The biggest proposed change would require that 853 people living in Supervisor Joe Stewart's District C be moved into Supervisor Henry Jablonski's District D. Those people live in subdivisions off South Franklin Street, south of I-81 in Christiansburg.
Another major change would move 184 people in the Murphy Subdivision in Supervisor James Moore's district into Supervisor George Gray's District G.
Other changes suggested to meet the requirement for physical boundaries include the move of 80 people in the Woodland Hills Subdivision in Moore's district into Supervisor Ann Hess' District B and the shift of 60 people who live in Hess' district near the southeast Blacksburg corporate limits into Moore's district. Also proposed would be the shift of 66 people in the Pilot Mountain area from Jablonski's district to Stewart's.
Because these boundary adjustment still do not bring some districts within an acceptable range of the ideal size, the redistricting committee has come up with a list of five options aimed at doing that. "We are giving [the supervisors] several options to consider," said Fessler, who represents Moore's district on the committee.
Moore's district near Blacksburg posed the biggest problem because of its large growth.
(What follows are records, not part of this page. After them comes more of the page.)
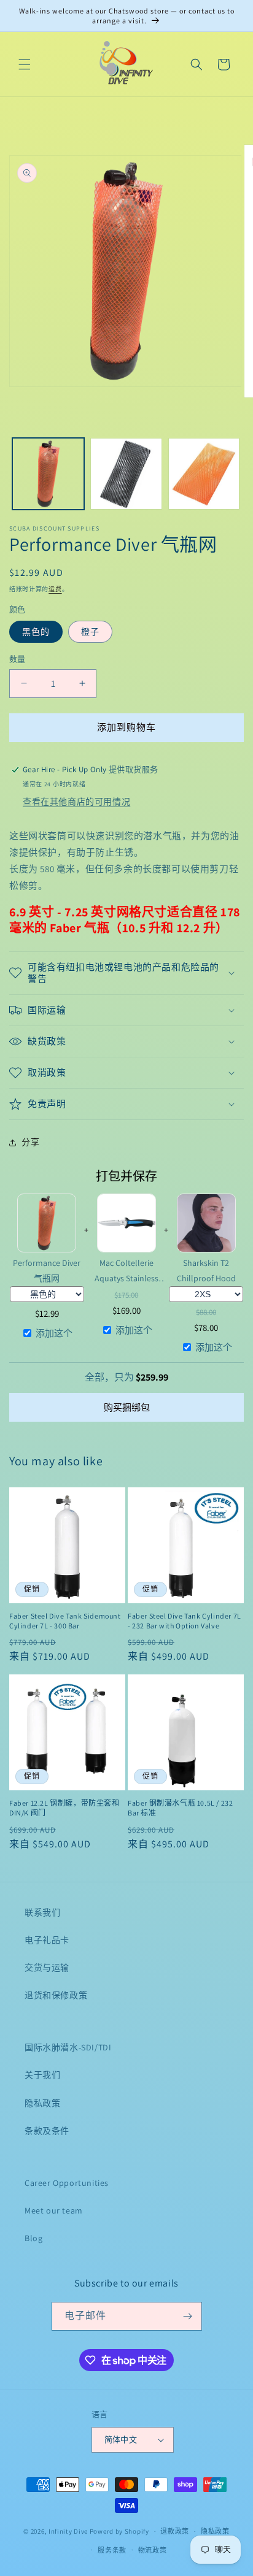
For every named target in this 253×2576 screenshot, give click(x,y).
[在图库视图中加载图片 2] (126, 474)
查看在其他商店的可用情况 (76, 801)
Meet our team (54, 2210)
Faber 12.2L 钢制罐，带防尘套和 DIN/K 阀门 (64, 1807)
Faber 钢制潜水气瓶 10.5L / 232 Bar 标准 (180, 1807)
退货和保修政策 (56, 1995)
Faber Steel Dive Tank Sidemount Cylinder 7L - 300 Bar (65, 1620)
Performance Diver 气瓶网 (46, 1270)
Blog (33, 2238)
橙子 (90, 631)
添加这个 (54, 1333)
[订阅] (187, 2316)
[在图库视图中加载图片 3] (204, 474)
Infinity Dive (68, 2531)
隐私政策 (42, 2103)
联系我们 (42, 1912)
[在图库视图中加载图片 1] (48, 474)
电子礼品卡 (47, 1939)
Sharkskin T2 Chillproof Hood (206, 1270)
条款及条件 (47, 2130)
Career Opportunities (67, 2182)
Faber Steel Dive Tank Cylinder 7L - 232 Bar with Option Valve (184, 1620)
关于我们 (42, 2074)
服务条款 (112, 2550)
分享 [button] (30, 1142)
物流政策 (152, 2550)
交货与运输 (47, 1967)
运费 (55, 589)
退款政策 (174, 2531)
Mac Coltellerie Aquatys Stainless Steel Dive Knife (126, 1271)
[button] (24, 64)
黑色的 (36, 631)
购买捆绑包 (127, 1407)
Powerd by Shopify (119, 2531)
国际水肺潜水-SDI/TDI (68, 2047)
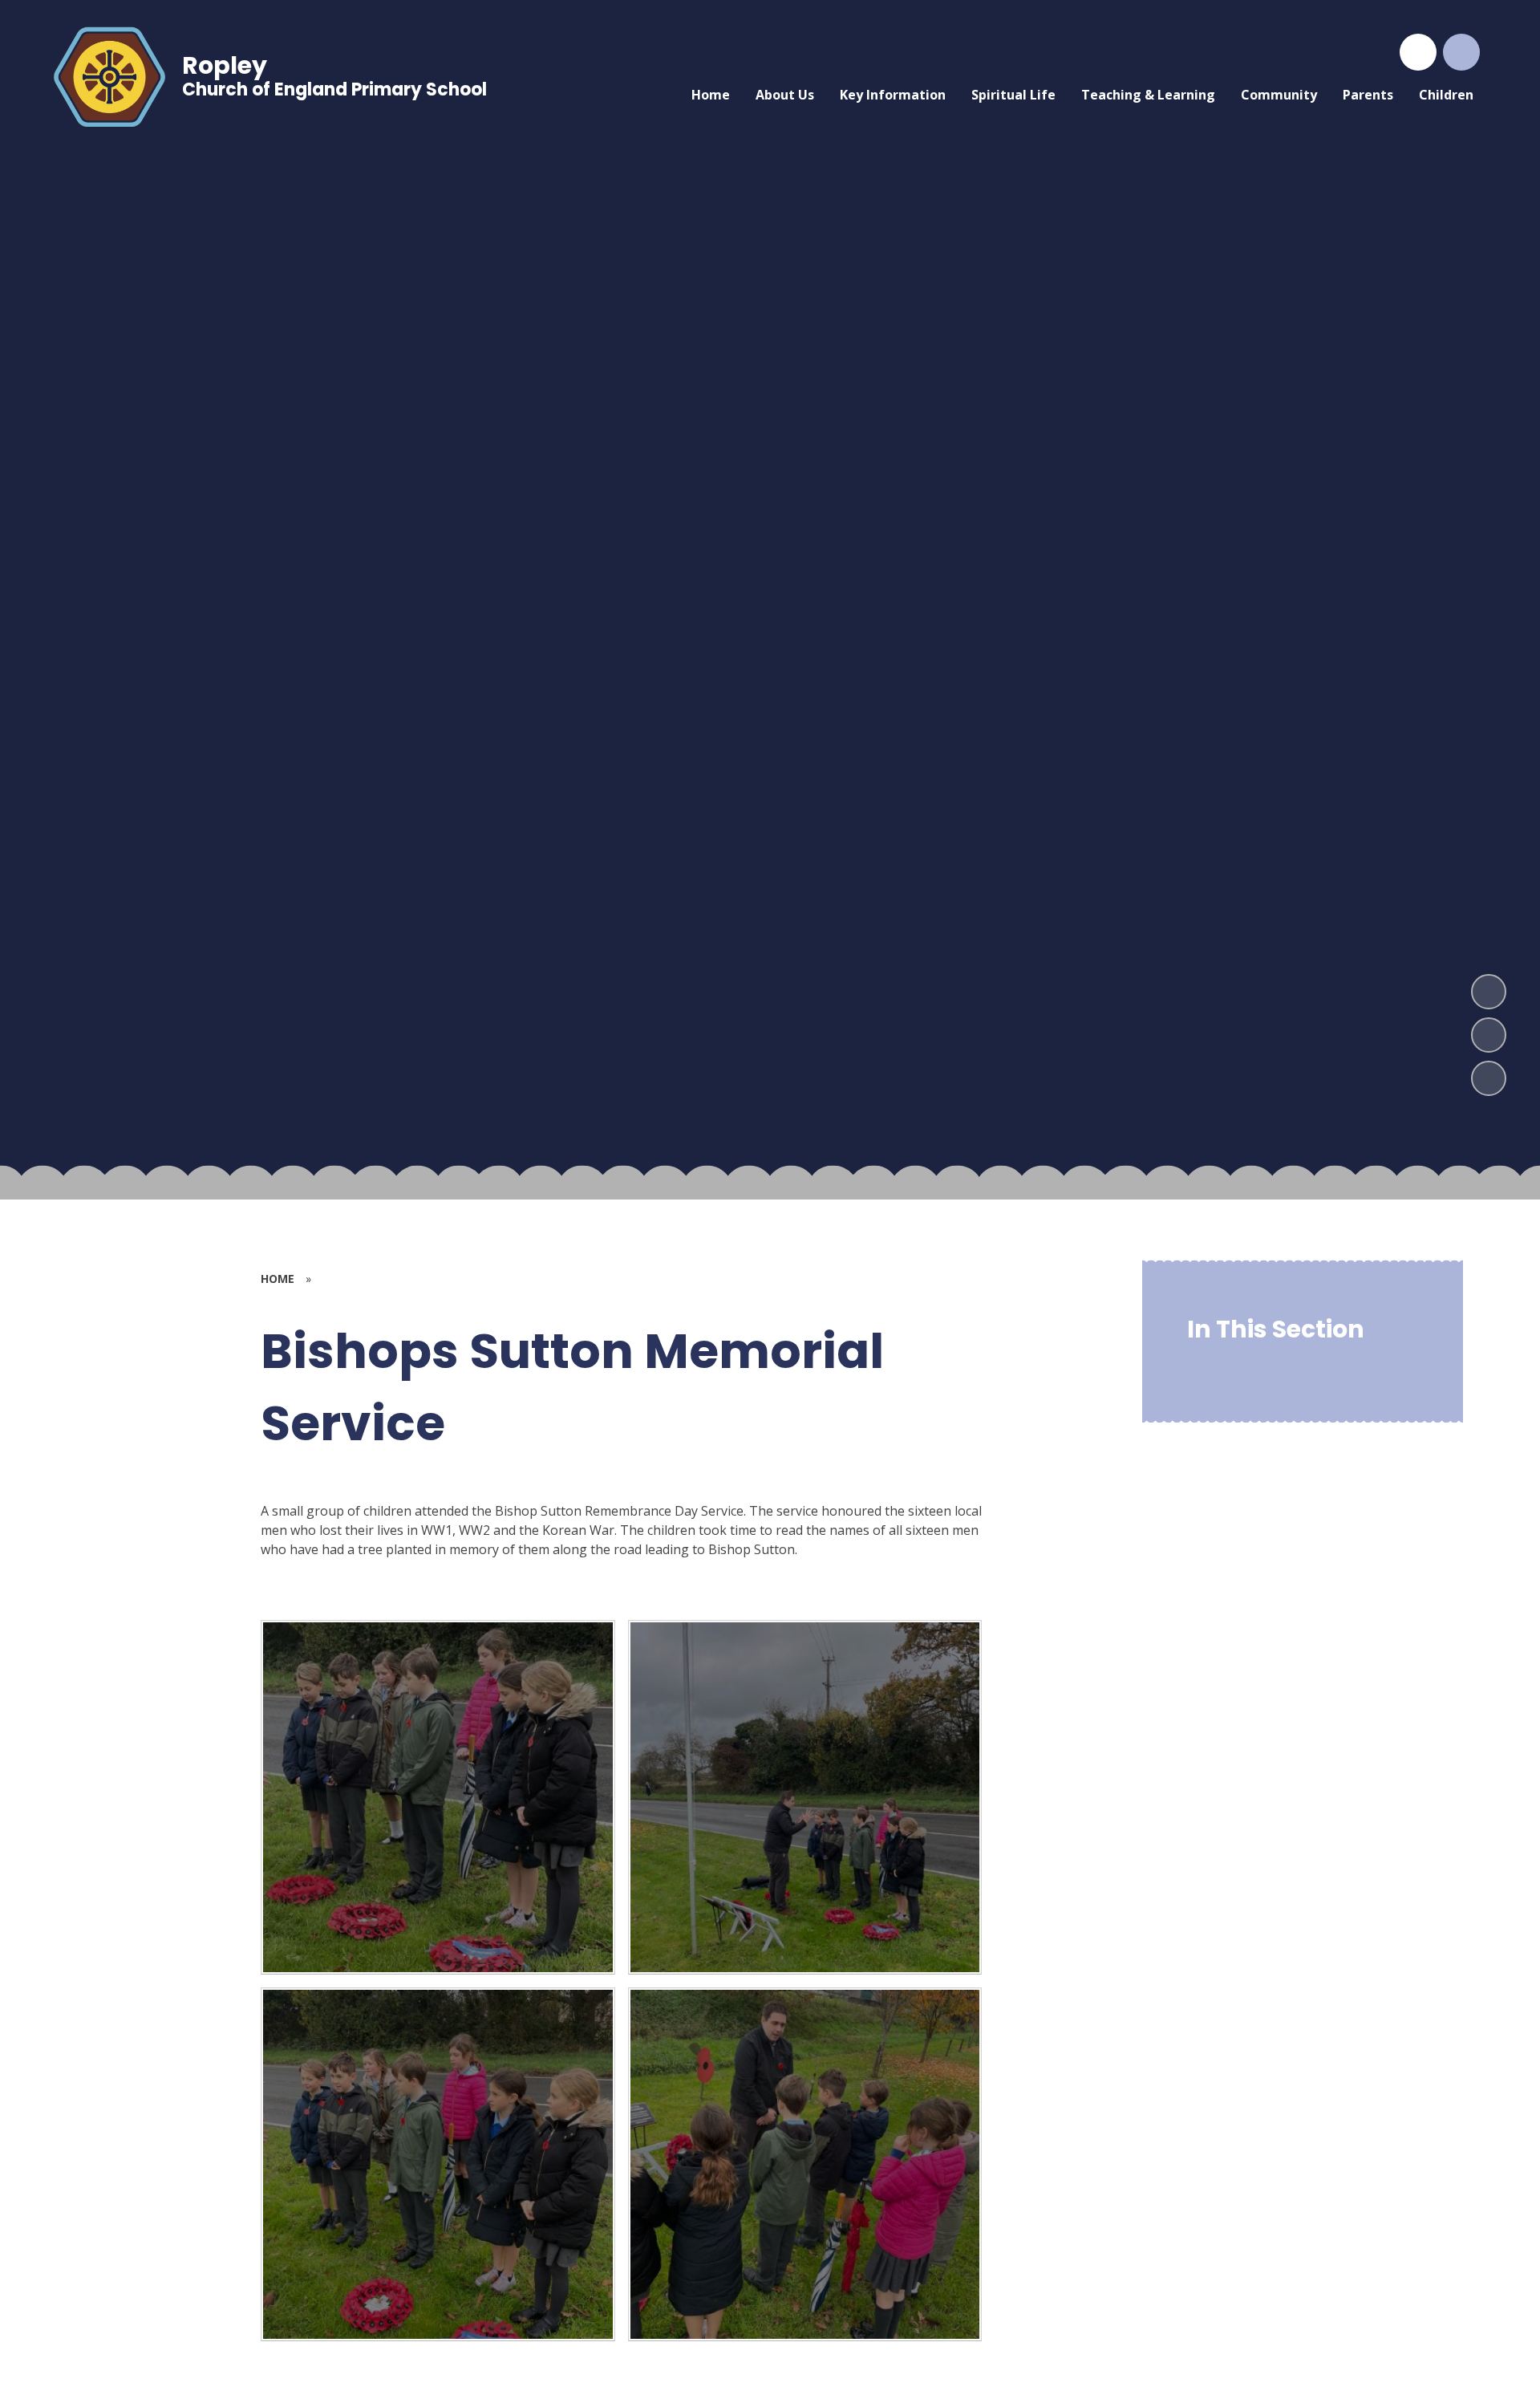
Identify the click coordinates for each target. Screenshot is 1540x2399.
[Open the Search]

Two of the options involve shifting up to 578 residents out of Moore's district into districts represented by Supervisors Todd Solberg and Gray.
The supervisors also asked the committee to come up with a more equal distribution of students living in the dormitories at Virginia Tech, even though most students don't register to vote.
A majority, 4,931, of the 7,954 students living in Tech dorms are currently in Supervisor Ira Long's District E. Each of the committee's proposals for dealing with dorm students does not alter the current situation much.
Other directions the supervisors gave the committee were that districts including Blacksburg and Christiansburg contain a mix of urban and rural population and that the attendance zones of Shawsville and Auburn high schools be included in two election districts.
After the supervisors set the public hearing, redistricting maps will be placed in municipal buildings and libraries in Blacksburg and Christiansburg and in the county courthouse.
Keywords:
POLITICS
***CORRECTION***
PUBLISHED CORRECTION RAN ON APRIL 4, 1991.
BECAUSE OF A PRODUCTION ERROR, SOME INFORMATION WAS OBSCURED IN A CHART ON PAGE 1 OF WEDNESDAY'S NEW RIVER CURRENT. THE PHRASE READ, "AN IDEAL DISTRICT IS ONE THAT WOULD BE EQUAL IN POPULATION TO ALL OTHER DISTRICTS WITH EACH CONTAINING 10,599 PEOPLE."